**TASK DESCRIPTION:**
Reproduce the listing below, substituting "section" for "panel" and leaving everything else unchanged.

**PROVIDED RECORDS:**

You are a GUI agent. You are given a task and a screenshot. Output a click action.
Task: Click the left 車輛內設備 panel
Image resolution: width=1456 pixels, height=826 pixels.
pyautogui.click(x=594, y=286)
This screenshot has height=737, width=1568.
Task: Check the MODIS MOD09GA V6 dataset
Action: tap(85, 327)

**EXPECTED ANSWER:**
You are a GUI agent. You are given a task and a screenshot. Output a click action.
Task: Click the left 車輛內設備 section
Image resolution: width=1456 pixels, height=826 pixels.
pyautogui.click(x=594, y=286)
This screenshot has height=737, width=1568.
Task: Check the MODIS MOD09GA V6 dataset
Action: tap(85, 327)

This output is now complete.